Wow... rereading my blog has left me feeling very detached from myself. Who was that person? Who the hell am I now?

 

I've lost 115 pounds. I don't need to lose any more, but have about 10 pounds plus of excess skin that needs to be removed and a couple pounds of "perma-fat" to have lypo'd (that's what the plastic surgeon called it... perma-fat).

 

But that will cost $18,000 so I'm not in a big rush. I look fantastic in my clothes and since that is the way everyone but one sees me, I figure I'm good. I do, however, look like a freak naked. What's that wrinkly dog... Sharpe? That's me...

 

My life is so different. I'm different. Life is easier, while I'm more difficult. My career has skyrocketed, yet I struggle to be as good a leader as I used to be. Men like me more, but women are as weird as I always knew they were and I have to work so hard to earn their trust now. My husband has recently pointed out that I've become the type of woman he's never liked (vain, confident, demanding).

 

I am  more vain, definitely. And my confidence has increased, although I've never struggled with confidence in most areas of my life. I don't think I'm more demanding, but perhaps I am.

 

Most days I'm cool with how much easier my life is now. Even pleased with it. Ocassionally I'm mildly amused with what a big difference my new appearance has made. And once, but only once, I was down-right pissed off about being treated differently. But that was a weak moment as I try to never be upset by things beyond my control.

 

Even the difference between now and 50 pounds ago is amazing, and I was amazed 50 pounds ago. And I'm 30 days away from the anniversary of my surgery. What a weird year.

 

This blog entry is not my best. I know that. I'm tired from working too much. I'm worried about my new nephew born yesterday but in NICU with breathing difficulties.

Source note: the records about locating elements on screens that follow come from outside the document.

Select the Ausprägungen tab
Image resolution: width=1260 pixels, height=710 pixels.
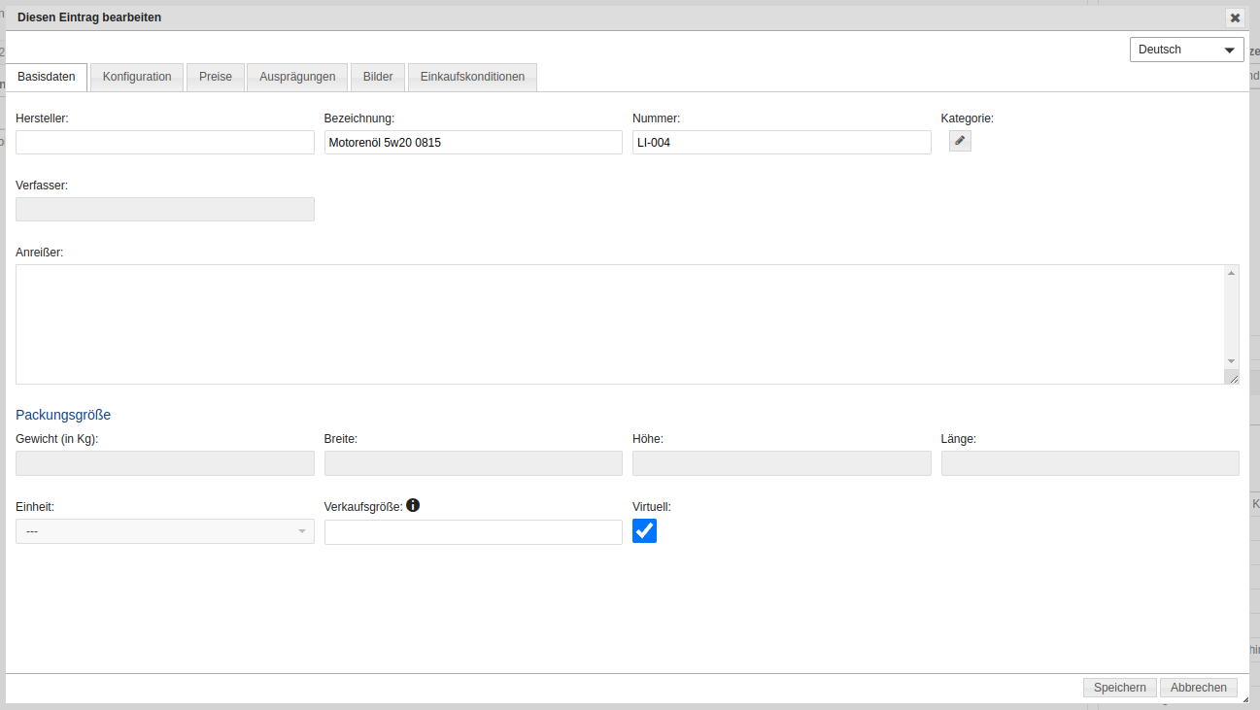tap(297, 77)
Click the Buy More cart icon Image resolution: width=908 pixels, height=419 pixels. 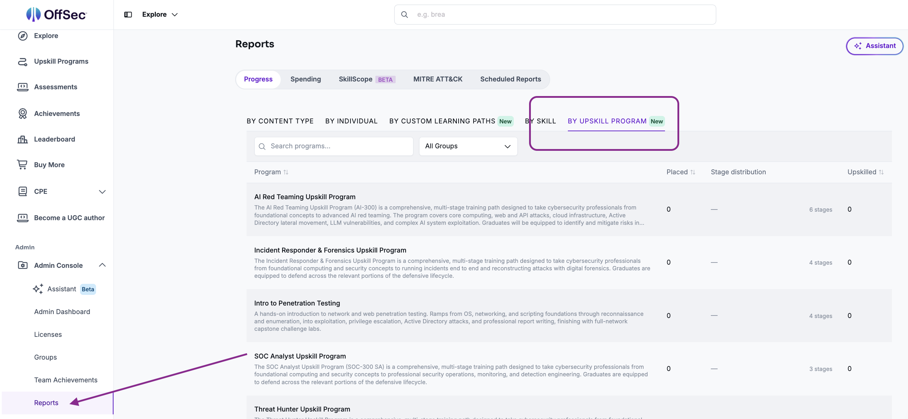[x=22, y=165]
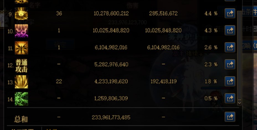Select the 普通攻击 entry icon in row 12
This screenshot has height=130, width=257.
pyautogui.click(x=21, y=66)
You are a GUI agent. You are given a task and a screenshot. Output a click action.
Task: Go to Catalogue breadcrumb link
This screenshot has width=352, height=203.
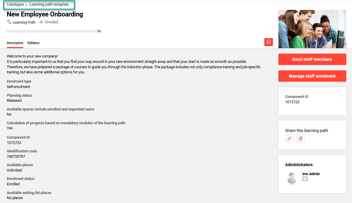click(x=15, y=4)
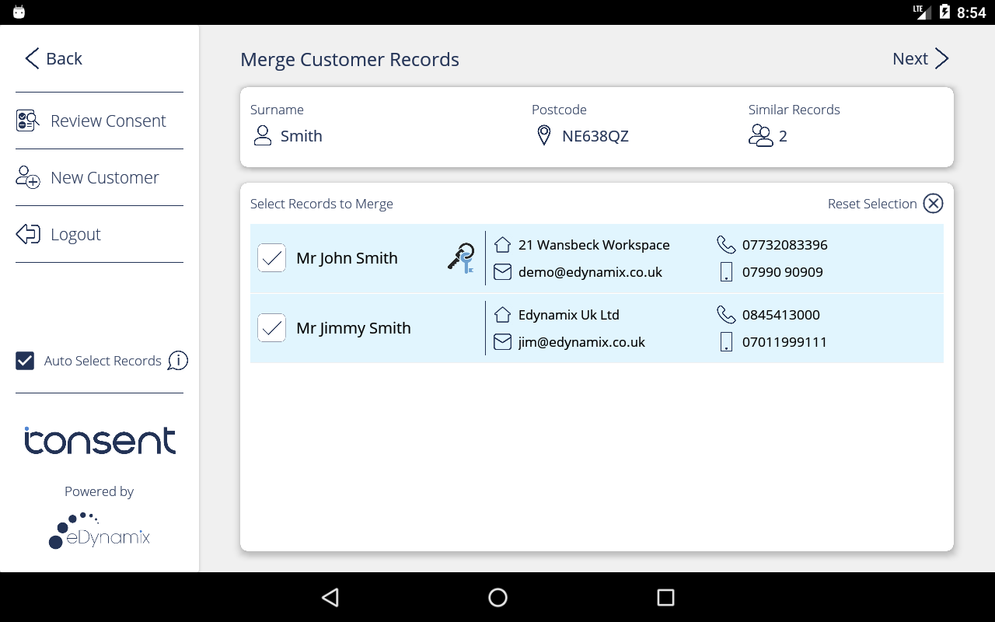Image resolution: width=995 pixels, height=622 pixels.
Task: Click the Review Consent sidebar icon
Action: tap(28, 121)
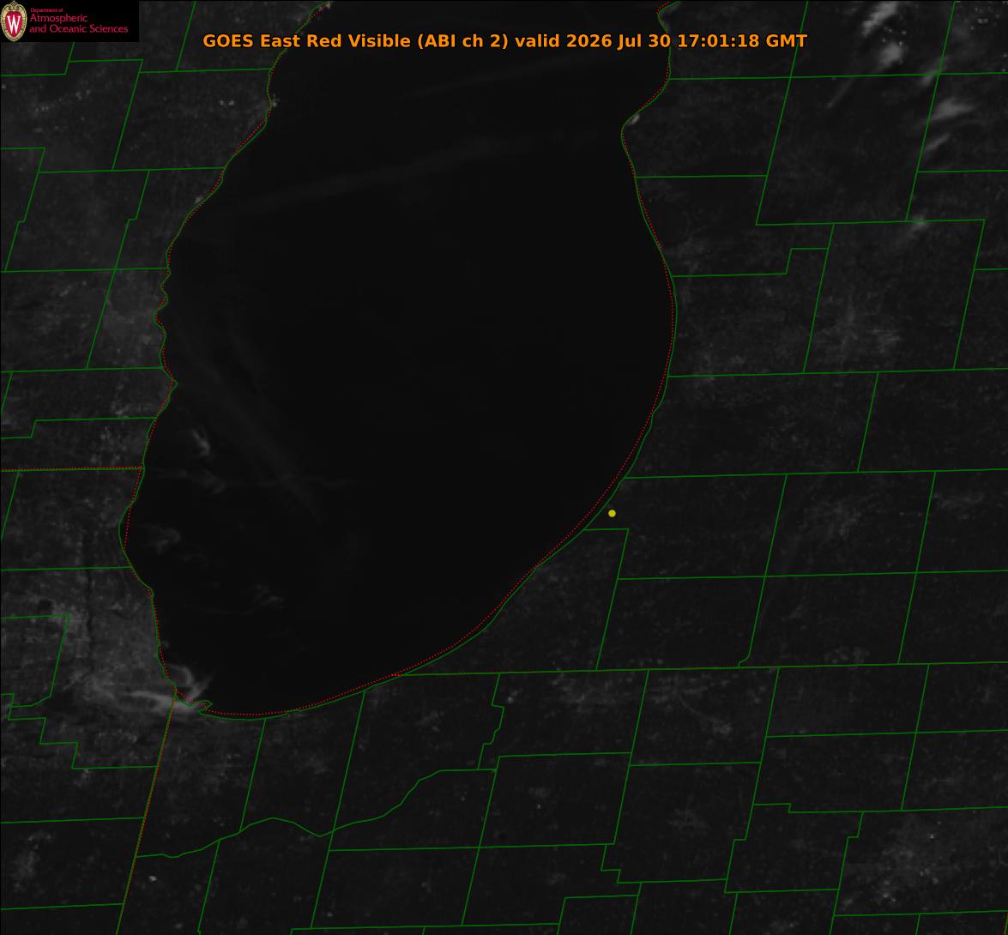This screenshot has height=935, width=1008.
Task: Click the UW crest "W" logo
Action: (x=14, y=21)
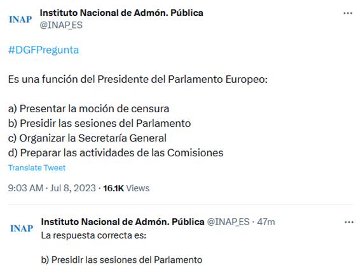Click the reply's answer b) Presidir las sesiones del Parlamento
The width and height of the screenshot is (363, 271).
point(122,260)
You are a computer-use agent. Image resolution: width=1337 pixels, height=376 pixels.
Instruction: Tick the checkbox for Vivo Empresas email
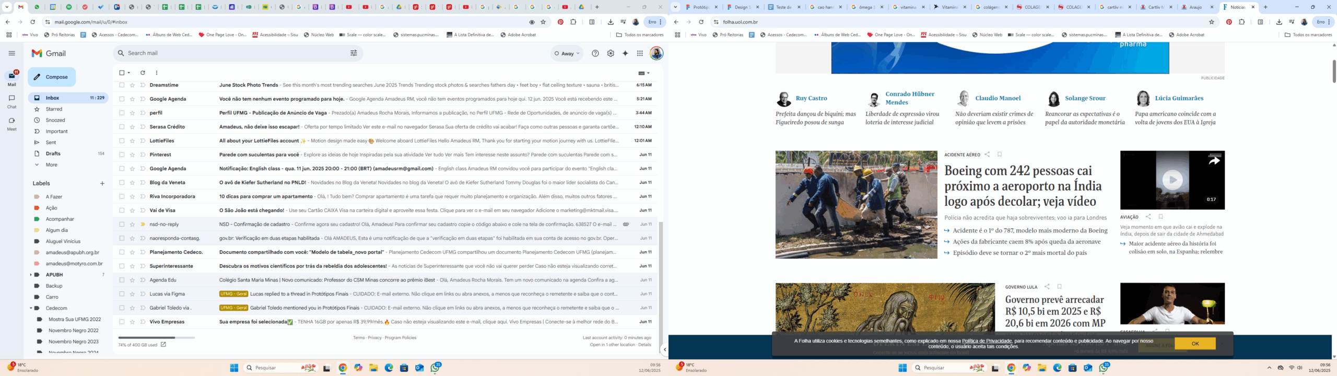pyautogui.click(x=122, y=322)
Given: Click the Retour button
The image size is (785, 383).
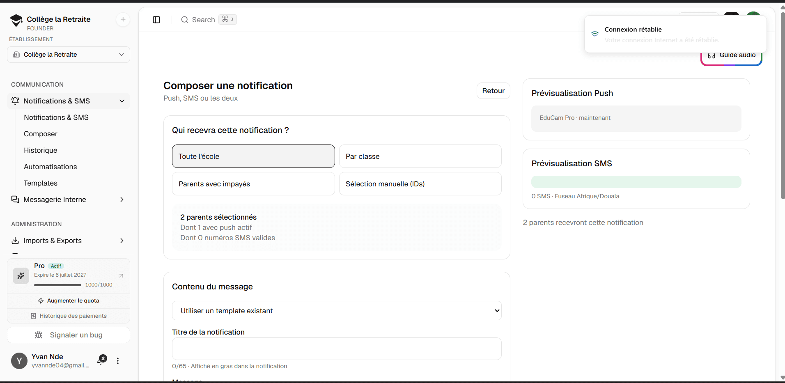Looking at the screenshot, I should [x=493, y=91].
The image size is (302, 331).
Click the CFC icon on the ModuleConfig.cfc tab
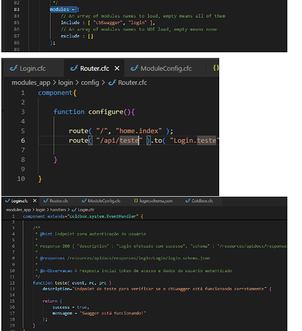coord(134,68)
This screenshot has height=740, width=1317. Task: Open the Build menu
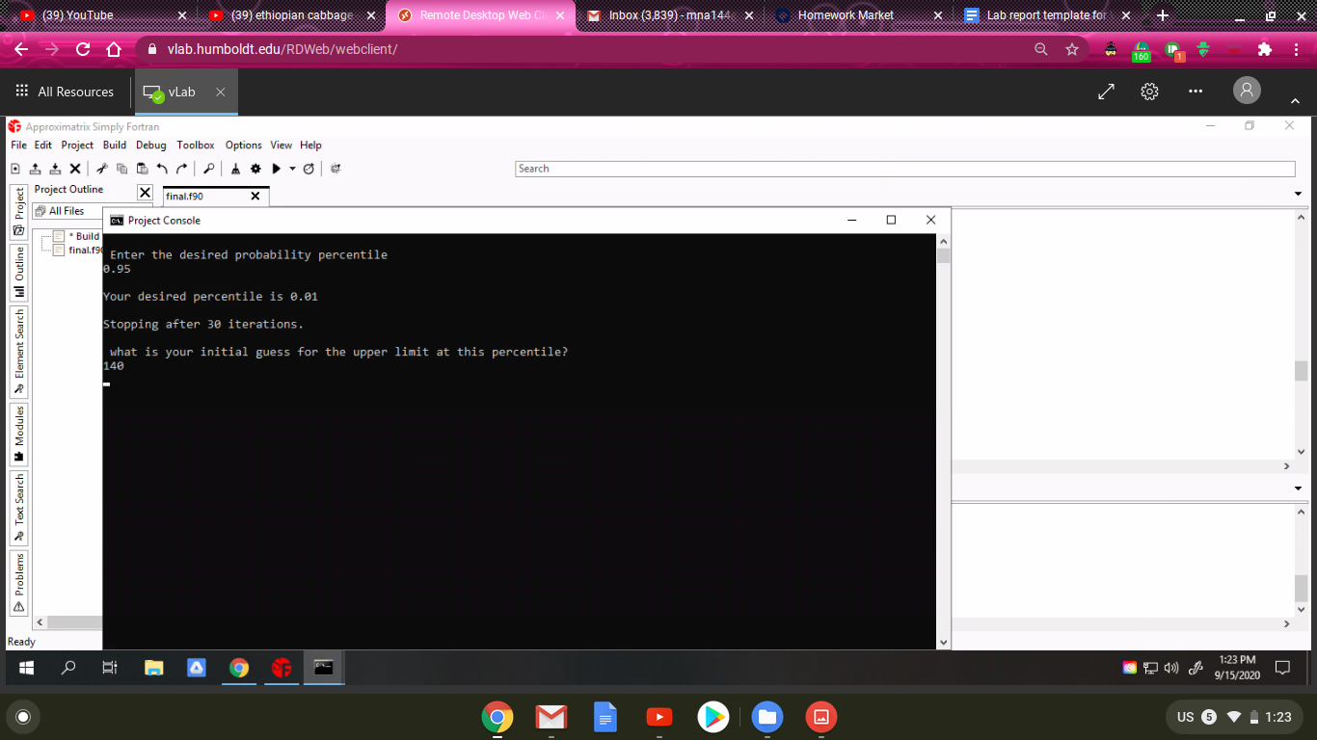tap(115, 145)
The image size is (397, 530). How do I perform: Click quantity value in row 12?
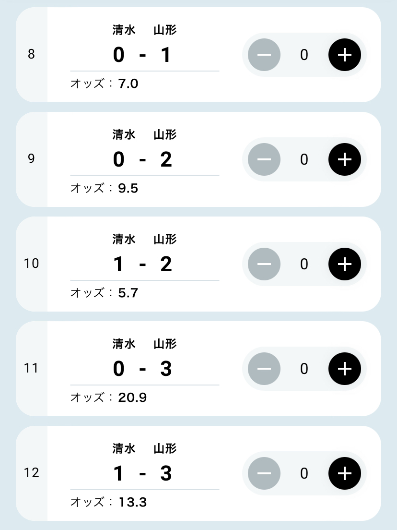pos(304,474)
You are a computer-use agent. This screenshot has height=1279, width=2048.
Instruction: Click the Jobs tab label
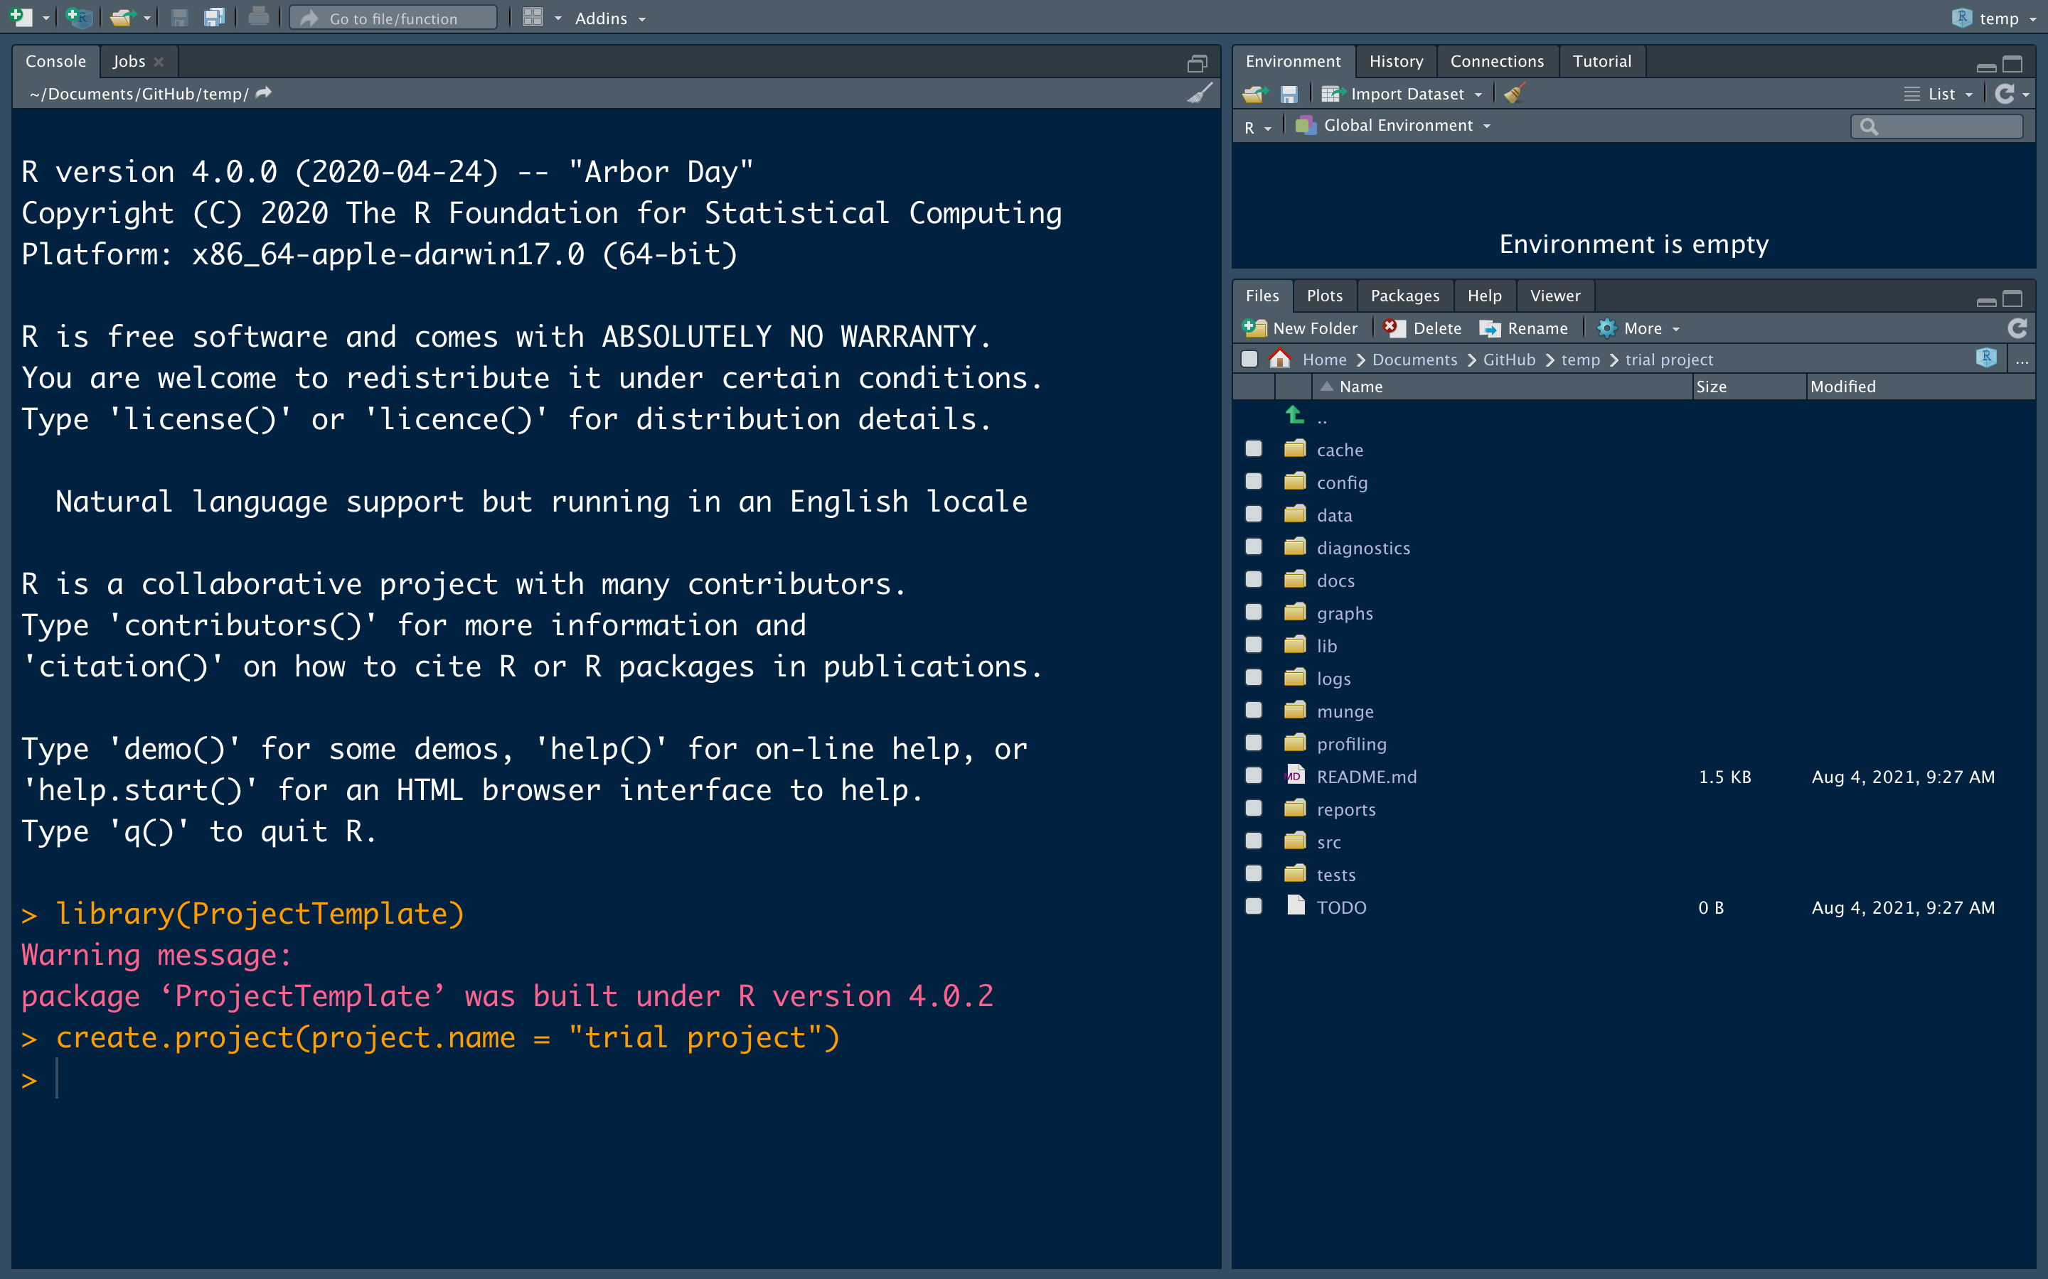click(128, 60)
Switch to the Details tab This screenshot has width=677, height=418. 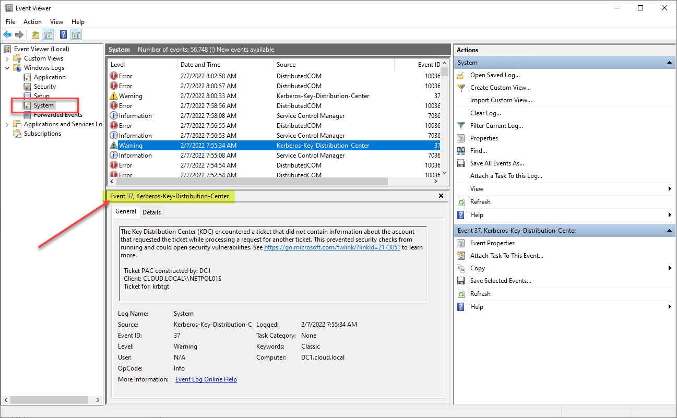pyautogui.click(x=151, y=212)
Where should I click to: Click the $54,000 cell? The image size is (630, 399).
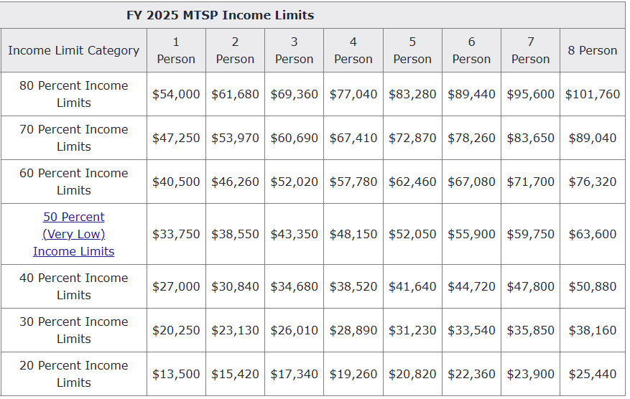(176, 94)
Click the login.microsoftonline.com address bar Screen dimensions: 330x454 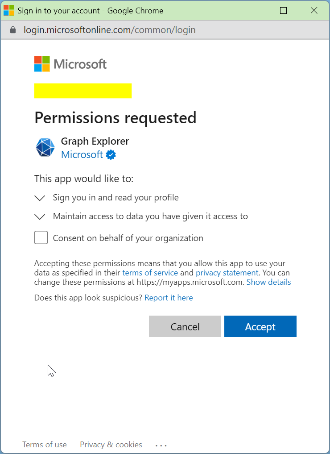point(110,30)
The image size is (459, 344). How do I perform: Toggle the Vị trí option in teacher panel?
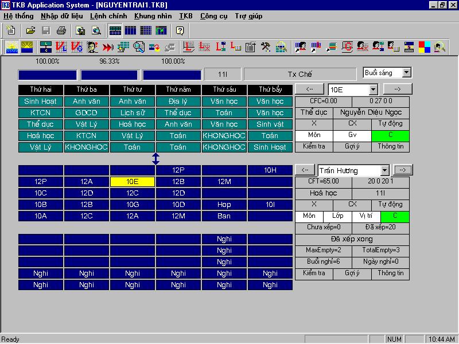point(365,216)
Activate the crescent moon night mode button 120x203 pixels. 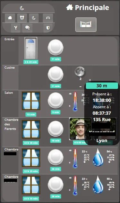pyautogui.click(x=34, y=18)
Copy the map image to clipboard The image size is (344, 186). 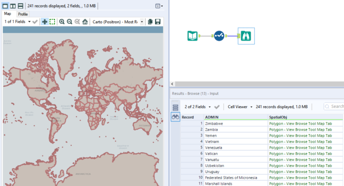click(x=150, y=22)
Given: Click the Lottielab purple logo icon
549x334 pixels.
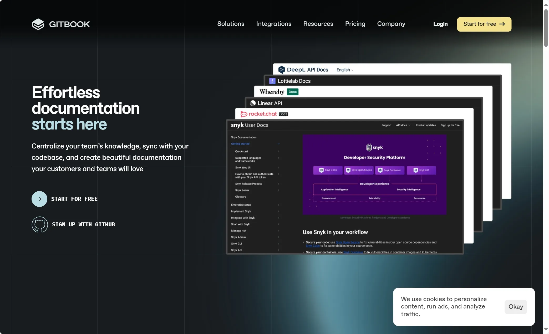Looking at the screenshot, I should pos(272,81).

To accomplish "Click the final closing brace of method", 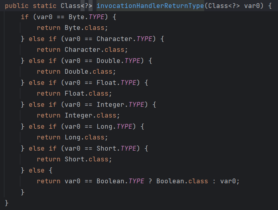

I'm trying to figure out if I'm happier, not happier or just different. I struggle with being severely anemic, which is a common side effect of my surgery. And I'm dealing with the fact that I hit a deer on the highway last week and need to get my precious car fixed.

 

So today I'd have to assess the situation as this... same shit, different body. But I promise to write more often and soon I'll be writing on a day when I figure my life is better than I could have ever hoped, which is most days I suspect.

 

I do know I'm about the most blessed person alive. And I am grateful.